1.4. Recht der Beteiligten auf Entscheidung durch den gesetzlichen Richter
1.4.2 Anwendung objektiver Kriterien zur Feststellung der richtigen Besetzung
In T 281/03 vom 30. März 2006 date: 2006-03-30 erklärte die Kammer, dass die Richtigkeit der Besetzung anhand objektiver Kriterien festgestellt werden sollte, also unter Zugrundelegung der VOBK und des Geschäftsverteilungsplans. Weder gebe es ein subjektives Element, das eine entsprechende Anwendung des Art. 24 (4) EPÜ auf andere Situationen als Ausschließung oder Ablehnung rechtfertige, noch konnte die Kammer in ihrer neuen Besetzung eine Rechtslücke erkennen, die eine entsprechende Anwendung des Art. 24 (4) EPÜ notwendig machte. Sehr wohl aber könnte die Tätigkeit der Kammern, wenn die Besetzung einer Kammer durch deren neue Besetzung überprüft werden müsste, allein durch immer wieder vorgebrachte Befangenheitseinwände blockiert werden.
In T 355/13 wies die Kammer die nicht weiter substantiierte Behauptung des Beschwerdeführers zurück, die Kammer habe durch ihre geänderte Besetzung ein "Spezialtribunal" zu seinen Ungunsten gebildet und die "wahren Gründe" für die Änderung ihrer Besetzung nicht mitgeteilt. In einer Mitteilung an die Beteiligten hatte die Kammer erläutert, dass die Änderungen in ihrer Besetzung durch Änderungen im Geschäftsverteilungsplan bedingt waren, und betont, dass das bisherige technisch vorgebildete Mitglied in eine andere Kammer versetzt wurde und das bisherige rechtskundige Mitglied aus den Beschwerdekammern ausgeschieden war. Dennoch hatte der Beschwerdeführer seinen Einwand aufrechterhalten, seine Behauptung aber durch keinerlei Beweismittel gestützt.

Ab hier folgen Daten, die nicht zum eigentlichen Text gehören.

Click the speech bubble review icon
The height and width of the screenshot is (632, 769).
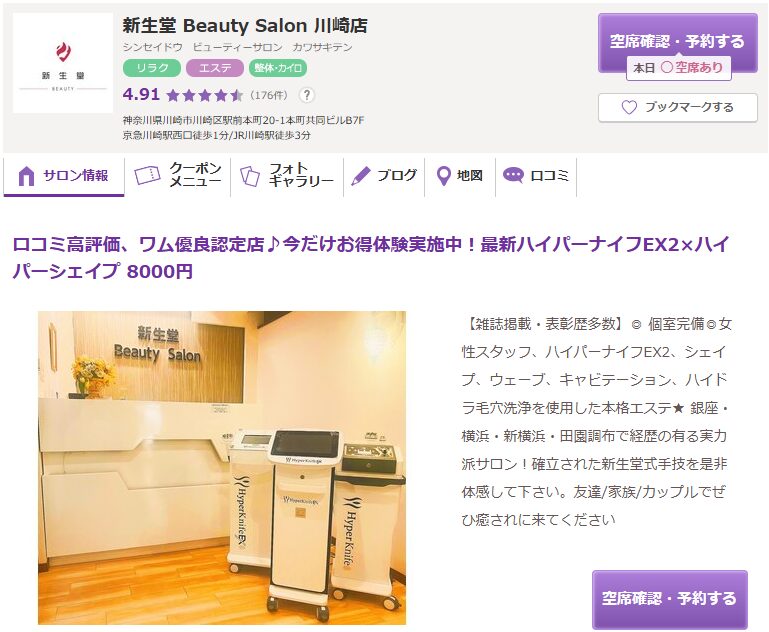(x=513, y=175)
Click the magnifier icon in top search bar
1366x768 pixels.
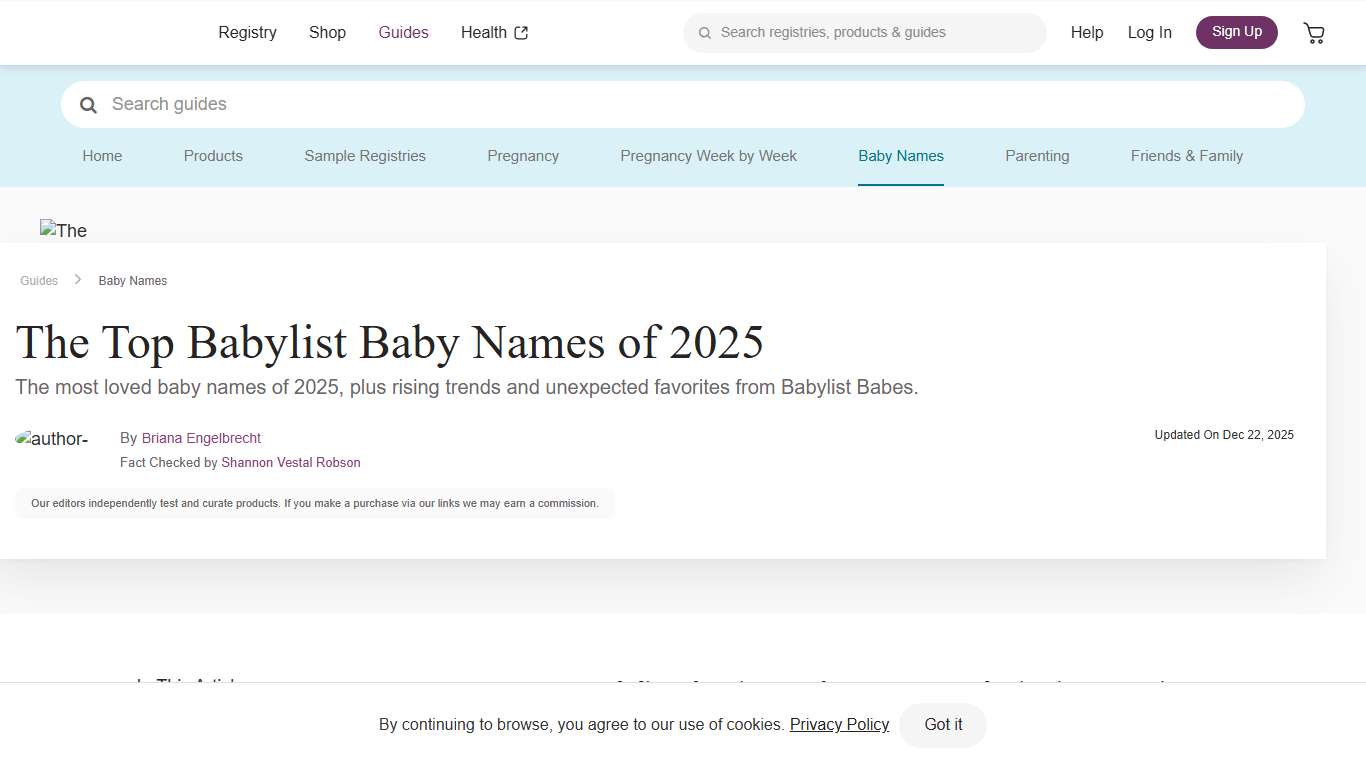(x=705, y=32)
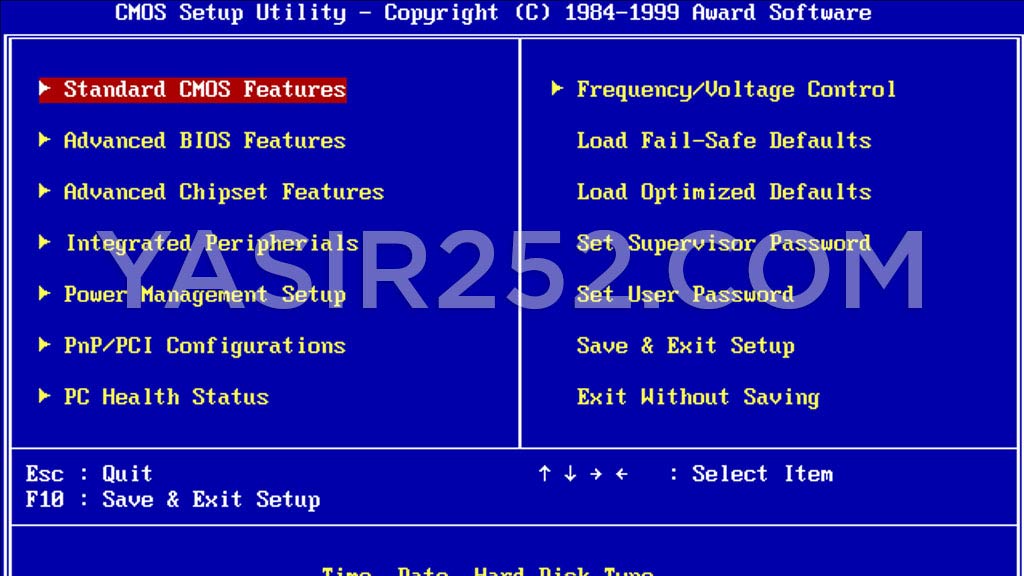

In R 12/22 machte die Antragstellerin die kurzfristige Ersetzung des juristischen Mitglieds erstmals in der mündlichen Verhandlung vor der Großen Beschwerdekammer als einen Verstoß gegen ein "Recht auf den gesetzlichen Richter" geltend. Die Große Beschwerdekammer stellte fest, dass ein "Recht auf den gesetzlichen Richter" im EPÜ und den dieses ergänzenden Vorschriften, insbesondere denjenigen der VOBK, nicht geregelt ist. Art. 2 VOBK regelt Ausnahmen vom Geschäftsverteilungsplan, nämlich die Ersetzung von Mitgliedern bei Verhinderung an der Mitwirkung. Die Antragstellerin hatte aber in der mündlichen Verhandlung vor der Beschwerdekammer weder ein Recht auf den gesetzlichen Richter geltend gemacht noch das Nichtvorliegen einer Ausnahme nach Art. 2 VOBK. Daher entschied die Große Beschwerdekammer, diesen neu geltend gemachten Gehörsverstoß durch Verletzung eines Rechts auf den gesetzlichen Richter als offensichtlich unbegründet zurückzuweisen.